** start of Extracted records **

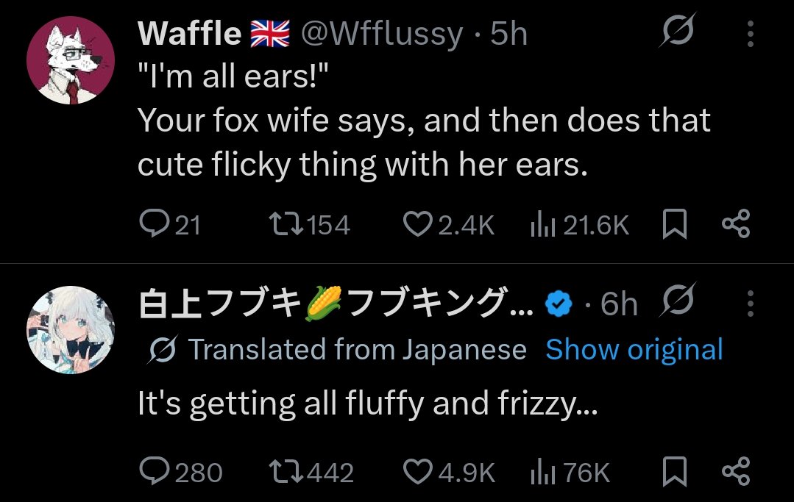Image resolution: width=794 pixels, height=502 pixels.
Task: Share Waffle's tweet
Action: [735, 224]
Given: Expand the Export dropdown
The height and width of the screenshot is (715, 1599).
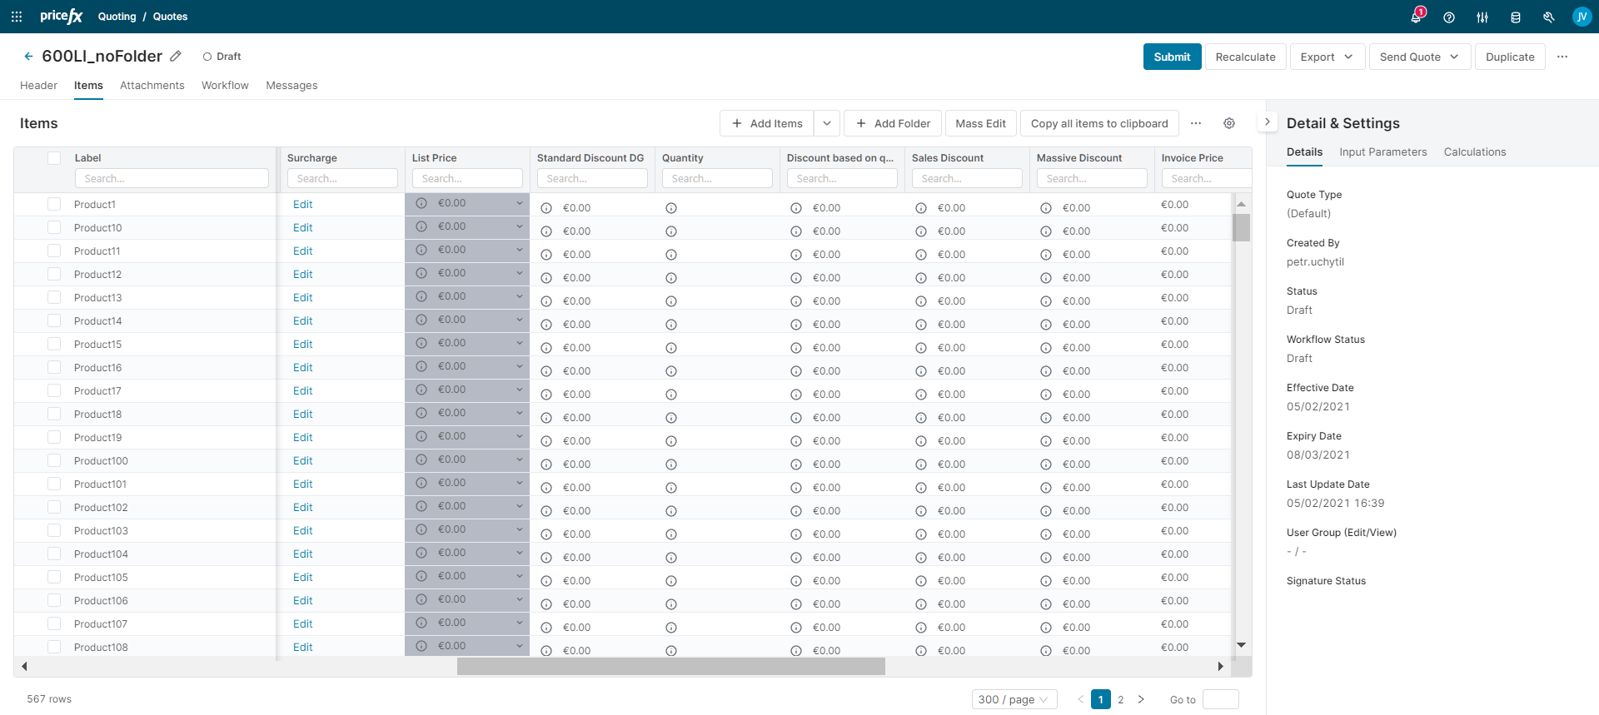Looking at the screenshot, I should pyautogui.click(x=1327, y=57).
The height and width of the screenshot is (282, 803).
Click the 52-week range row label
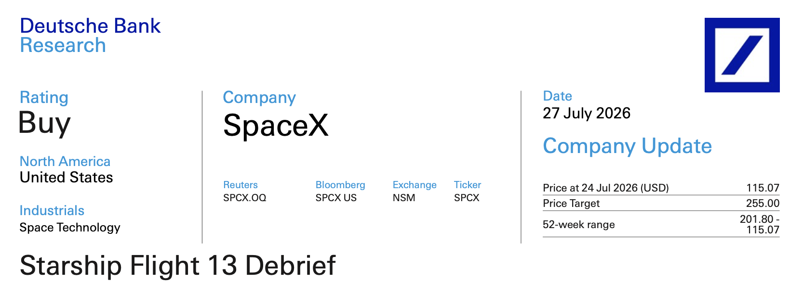tap(578, 225)
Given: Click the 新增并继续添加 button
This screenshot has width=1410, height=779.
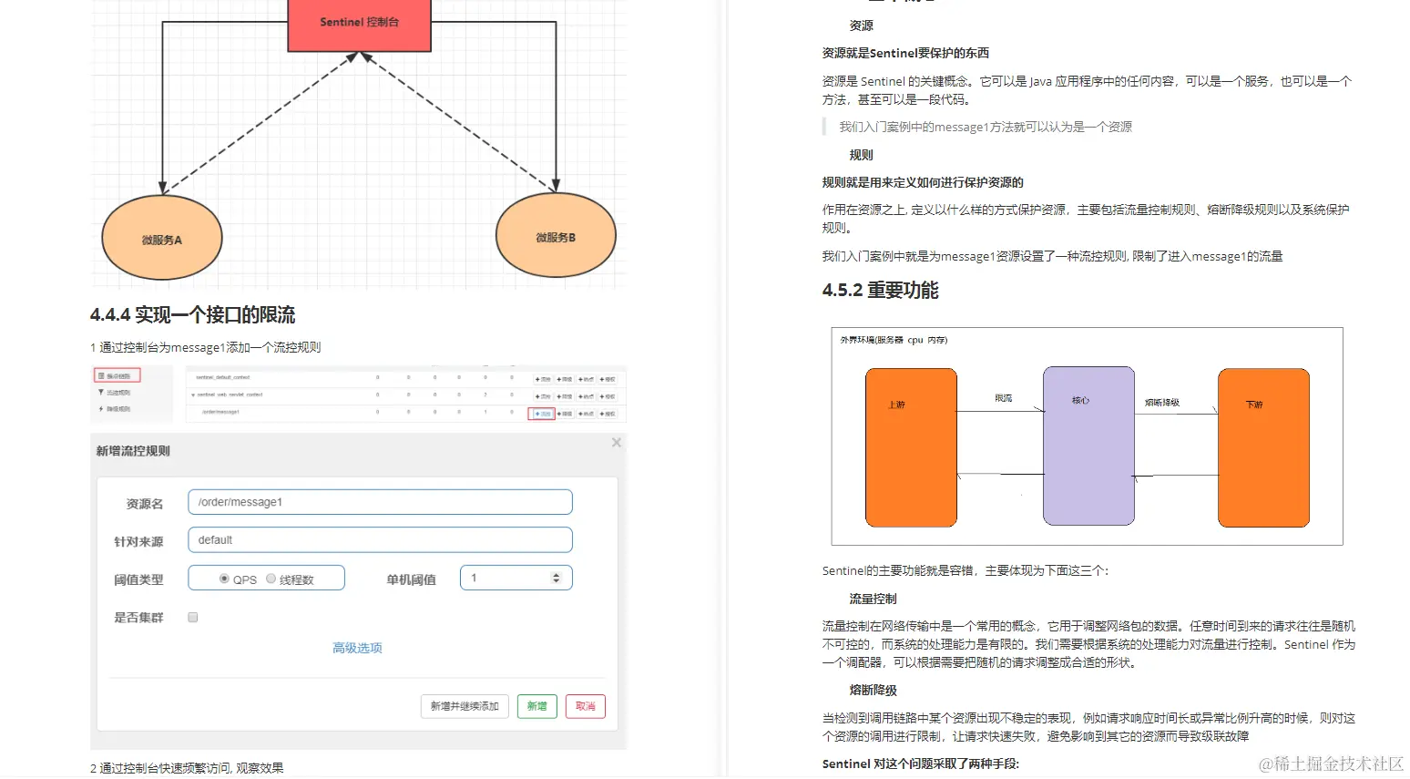Looking at the screenshot, I should pyautogui.click(x=465, y=706).
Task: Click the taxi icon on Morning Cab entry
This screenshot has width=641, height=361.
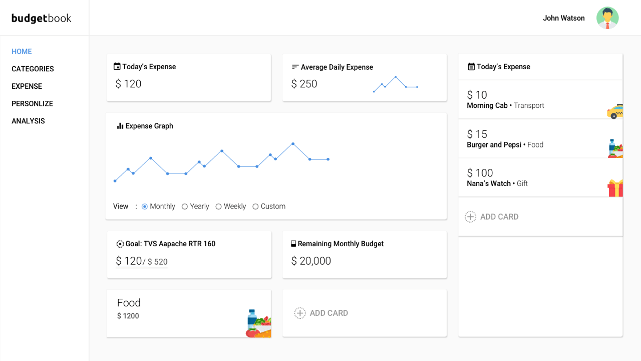Action: [615, 111]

** end of Extracted records **

Return each line of the items above verbatim, in order, and leave the pictures out.

> [Correct result]
Image resolution: width=794 pixels, height=502 pixels.
Task: Share Waffle's tweet
Action: [735, 224]
Given: Expand the Export dropdown
The height and width of the screenshot is (715, 1599).
Looking at the screenshot, I should pyautogui.click(x=1327, y=57).
The height and width of the screenshot is (282, 803).
Click the 52-week range row label
tap(578, 225)
Given: Click the 新增并继续添加 button
This screenshot has width=1410, height=779.
Looking at the screenshot, I should pyautogui.click(x=465, y=706).
Task: Click the taxi icon on Morning Cab entry
This screenshot has width=641, height=361.
Action: [615, 111]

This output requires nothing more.